MicroRNA-206 inhibits the viability and migration of medulloblastoma cells by targeting LIM and SH3 protein 1.

Abstract

MicroRNA (miR)-206 has been found to be deregulated in various types of human cancer, including medulloblastoma. However, the regulatory mechanism of miR-206 in medulloblastoma growth and metastasis remains largely unclear. In the present study, reverse transcription-quantitative polymerase chain reaction data indicated that miR-206 was significantly downregulated in medulloblastoma tissues compared with adjacent non-tumor tissues (P<0.01). Furthermore, low expression of miR-206 was significantly associated with seeding at presentation and anaplastic histology (P<0.01), but not with sex, age, or residual tumors. Overexpression of miR-206 significantly reduced the viability and migration of medulloblastoma D341 cells (P<0.01).
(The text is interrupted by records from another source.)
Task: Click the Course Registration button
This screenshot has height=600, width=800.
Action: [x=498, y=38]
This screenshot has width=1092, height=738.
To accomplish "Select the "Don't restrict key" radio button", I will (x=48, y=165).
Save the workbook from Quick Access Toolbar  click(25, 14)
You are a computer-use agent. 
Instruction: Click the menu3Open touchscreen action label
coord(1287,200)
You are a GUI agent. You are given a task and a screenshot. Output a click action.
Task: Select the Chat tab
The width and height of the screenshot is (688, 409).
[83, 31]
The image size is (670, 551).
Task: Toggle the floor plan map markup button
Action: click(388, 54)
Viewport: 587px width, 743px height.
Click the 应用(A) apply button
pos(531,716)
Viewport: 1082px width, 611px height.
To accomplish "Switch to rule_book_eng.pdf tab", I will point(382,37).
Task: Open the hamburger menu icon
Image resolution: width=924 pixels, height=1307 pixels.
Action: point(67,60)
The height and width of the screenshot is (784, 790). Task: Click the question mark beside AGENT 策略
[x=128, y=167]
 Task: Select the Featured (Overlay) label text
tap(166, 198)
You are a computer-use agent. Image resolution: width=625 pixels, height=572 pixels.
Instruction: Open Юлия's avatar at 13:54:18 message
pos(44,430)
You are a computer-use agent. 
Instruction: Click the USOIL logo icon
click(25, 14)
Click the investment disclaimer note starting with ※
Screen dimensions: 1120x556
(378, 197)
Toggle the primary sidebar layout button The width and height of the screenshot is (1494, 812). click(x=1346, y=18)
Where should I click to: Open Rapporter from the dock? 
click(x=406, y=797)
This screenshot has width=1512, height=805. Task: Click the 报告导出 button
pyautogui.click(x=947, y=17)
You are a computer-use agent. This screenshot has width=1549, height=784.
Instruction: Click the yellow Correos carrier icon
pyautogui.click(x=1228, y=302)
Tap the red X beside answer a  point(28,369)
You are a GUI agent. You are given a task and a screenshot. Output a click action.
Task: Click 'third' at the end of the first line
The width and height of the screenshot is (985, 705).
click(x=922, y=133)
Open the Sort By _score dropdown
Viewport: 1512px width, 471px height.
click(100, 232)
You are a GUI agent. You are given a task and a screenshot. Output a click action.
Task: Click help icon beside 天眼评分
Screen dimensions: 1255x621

LIM and SH3 protein 1 (LASP1) was further identified as a novel target of miR-206 in D341 cells. mRNA levels of LASP1 were significantly higher in medulloblastoma tissues compared to adjacent non-tumor tissues (P<0.01), with an inverse correlation to the miR-206 levels in medulloblastoma tissues. In addition, protein expression levels of LASP1 ere negatively regulated by miR-206 in D341 cells. Further investigation showed that overexpression of LASP1 significantly eliminated the inhibitory effects of miR-206 on the migration and invasion of D341 cells (P<0.01). In conclusion, our study demonstrates that miR-206 has a suppressive role in medulloblastoma cell viability and invasion, partly at least, via the targeting of LASP1. Our study highlights the importance of the miR-206/LASP1 in medulloblastoma.